Quantisation is an attractive solution because it reduces the precision of weights and activations, which can reduce memory use and speed up inference. The challenge is that diffusion models are unusually sensitive to quantisation noise.

That sensitivity becomes more obvious in self-attention, where small numerical errors can compound across timesteps and damage generation quality.

The key idea

Instead of applying one uniform quantisation rule everywhere, PTQ-AttnDM focuses on where diffusion models are most fragile.

The method concentrates on self-attention and asks three practical questions:

  1. Which parts of attention are most sensitive to precision loss?
  2. How does that sensitivity change over diffusion timesteps?
  3. Can we spend precision only where it matters most?

The system is designed to answer those questions during calibration, then apply quantisation more selectively during inference.

Easy visual representation

1. Start

Begin with a pretrained diffusion model.

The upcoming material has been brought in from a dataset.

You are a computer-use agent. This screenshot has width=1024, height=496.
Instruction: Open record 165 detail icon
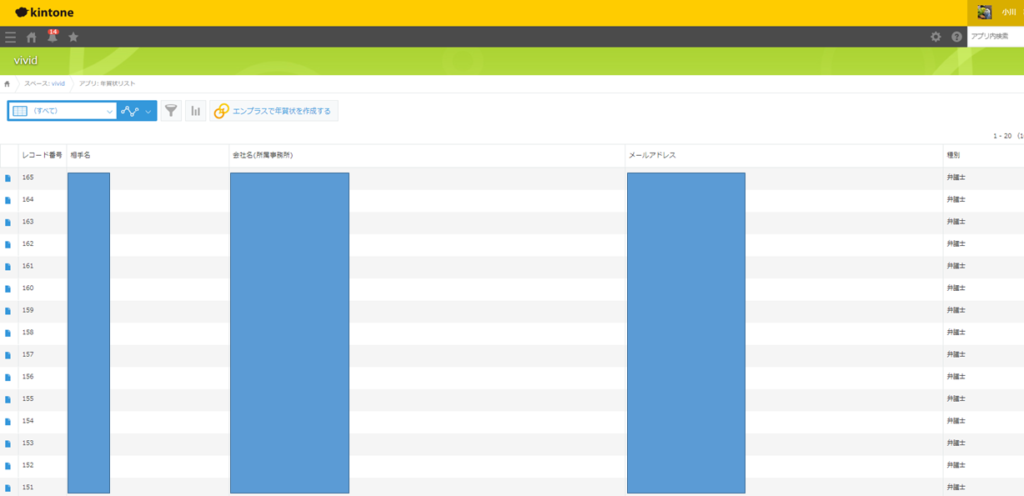coord(8,178)
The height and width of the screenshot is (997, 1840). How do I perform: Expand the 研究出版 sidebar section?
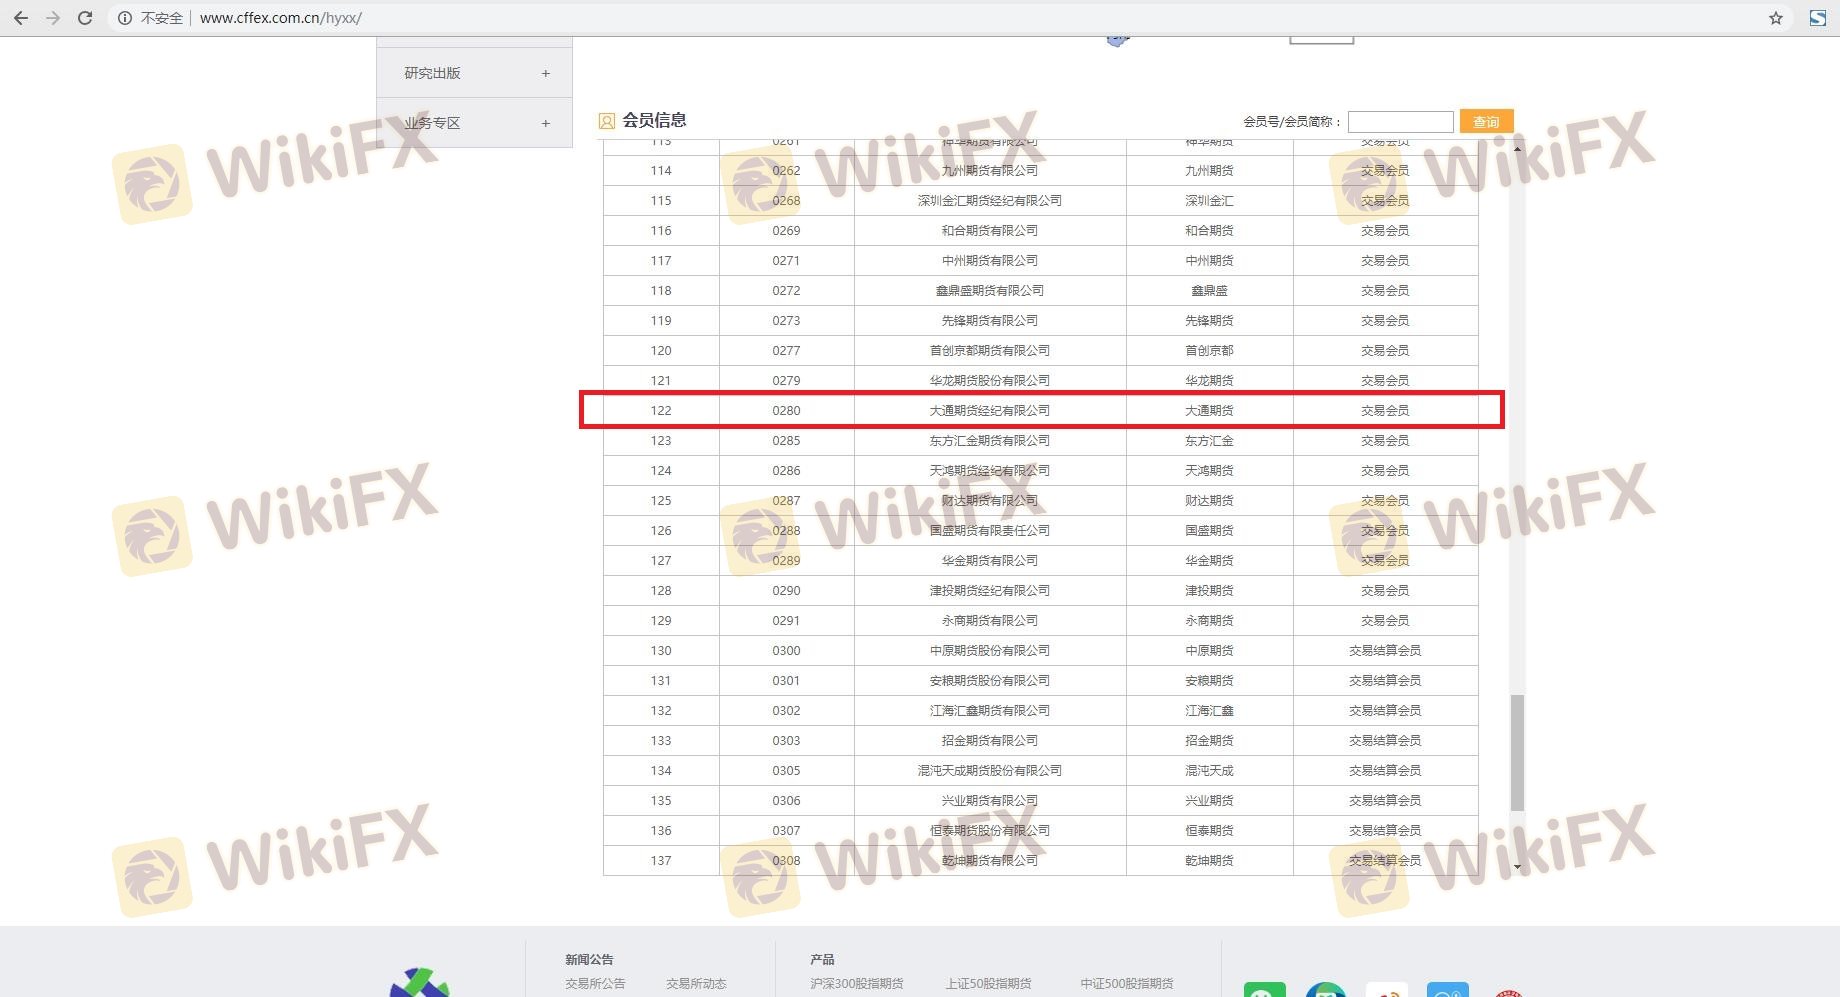point(545,73)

No retraining.

2. Inspect

Find the self-attention and convolution layers and measure which ones are most sensitive.

3. Assign Bits

Keep more precision for important attention parts like query, value, and output. Compress key more aggressively.

4. Calibrate by Time

Use multiple diffusion timesteps during calibration because activation behaviour changes over time.

5. Run

Perform quantised inference with an enhanced self-attention block that adapts more carefully than naive PTQ.

What PTQ-AttnDM changes

1. Mixed precision inside self-attention

The model does not treat query, key, value, and output projections as equally important.

In the implementation, the default pattern is:

  • query: higher precision
  • key: slightly lower precision
  • value: higher precision
  • output: higher precision

The reasoning is simple. Query and value contribute more directly to the final representation, while key can often tolerate a little more compression.

2. Group-wise quantisation

Attention channels are grouped instead of being quantised as one large block.

This matters because attention heads can have different activation ranges. If everything shares one quantisation range, stronger channels can distort weaker ones. Grouping makes the quantisation more local and more stable.

3. Multi-timestep calibration

A major difficulty in diffusion PTQ is that activation distributions are not stable across timesteps.

So the method calibrates using multiple denoising steps instead of pretending one calibration snapshot is enough. This is important because the same layer can behave very differently at different points in the generation process.

4. Attention-aware precision scheduling

PTQ-AttnDM also explores adjusting effective precision based on timestep importance.

The goal is to spend more precision when attention is more sensitive and relax it when compression is safer. Conceptually, it is a way of saying:

not every denoising step deserves the same numerical budget

What I evaluated

The paper compares PTQ-AttnDM against other PTQ baselines on diffusion generation quality, mainly using:

  • FID
  • sFID
  • Inception Score

It also includes qualitative image comparisons and ablation studies to test which parts of the method were actually helpful.

Paper artifacts and highlights

Here are a few concrete fragments from the dissertation that show what the method actually looked like in practice.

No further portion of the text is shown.